= Source data =
+--

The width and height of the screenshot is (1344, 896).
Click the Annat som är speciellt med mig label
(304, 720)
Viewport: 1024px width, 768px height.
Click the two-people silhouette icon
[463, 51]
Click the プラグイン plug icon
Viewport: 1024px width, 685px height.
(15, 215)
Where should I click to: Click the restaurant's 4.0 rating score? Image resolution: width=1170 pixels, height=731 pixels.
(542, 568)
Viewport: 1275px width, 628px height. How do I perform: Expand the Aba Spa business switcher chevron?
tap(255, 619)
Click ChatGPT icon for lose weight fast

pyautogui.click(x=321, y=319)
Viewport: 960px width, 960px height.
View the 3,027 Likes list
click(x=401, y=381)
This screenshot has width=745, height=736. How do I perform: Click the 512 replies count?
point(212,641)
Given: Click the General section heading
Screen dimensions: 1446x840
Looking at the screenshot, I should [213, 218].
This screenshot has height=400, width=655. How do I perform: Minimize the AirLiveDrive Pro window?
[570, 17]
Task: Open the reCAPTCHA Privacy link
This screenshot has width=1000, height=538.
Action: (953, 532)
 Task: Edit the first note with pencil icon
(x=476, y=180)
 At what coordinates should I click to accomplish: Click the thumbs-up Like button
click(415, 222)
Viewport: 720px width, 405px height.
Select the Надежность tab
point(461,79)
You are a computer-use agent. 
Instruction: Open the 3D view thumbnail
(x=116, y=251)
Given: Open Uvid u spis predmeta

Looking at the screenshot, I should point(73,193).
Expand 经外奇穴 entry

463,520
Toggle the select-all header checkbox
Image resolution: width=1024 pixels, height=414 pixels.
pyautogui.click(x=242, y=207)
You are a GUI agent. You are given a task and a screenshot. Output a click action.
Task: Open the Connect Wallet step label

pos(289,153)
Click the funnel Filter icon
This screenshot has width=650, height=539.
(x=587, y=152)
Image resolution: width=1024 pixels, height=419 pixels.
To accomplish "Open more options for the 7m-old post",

+--

= Task description =
Please return exactly the lines that run from the line with "Task: Open the Connect Wallet step label" through the end of the records above, both included, and nothing more.

= Solution for this task =
Task: Open the Connect Wallet step label

pos(289,153)
Click the funnel Filter icon
This screenshot has width=650, height=539.
(x=587, y=152)
Image resolution: width=1024 pixels, height=419 pixels.
To accomplish "Open more options for the 7m-old post",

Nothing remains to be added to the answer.